▶ What the task asks
Among the lines below, restate word for word only those from the line with "Task: Click Nicolás" through the line with "The image size", with both end lines kept.

Saved entries
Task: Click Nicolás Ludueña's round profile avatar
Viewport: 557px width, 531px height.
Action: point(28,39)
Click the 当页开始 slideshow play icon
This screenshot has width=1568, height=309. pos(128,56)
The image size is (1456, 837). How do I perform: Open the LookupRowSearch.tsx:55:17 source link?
---
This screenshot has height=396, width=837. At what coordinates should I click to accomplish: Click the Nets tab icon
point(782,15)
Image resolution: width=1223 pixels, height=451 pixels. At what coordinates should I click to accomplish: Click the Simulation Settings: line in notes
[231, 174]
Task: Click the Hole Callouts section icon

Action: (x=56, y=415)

▶ The completed task
Task: Click Nicolás Ludueña's round profile avatar
Viewport: 557px width, 531px height.
Action: point(28,39)
Click the 当页开始 slideshow play icon
This screenshot has width=1568, height=309. pos(128,56)
The image size is (1456, 837). How do I perform: Open the LookupRowSearch.tsx:55:17 source link?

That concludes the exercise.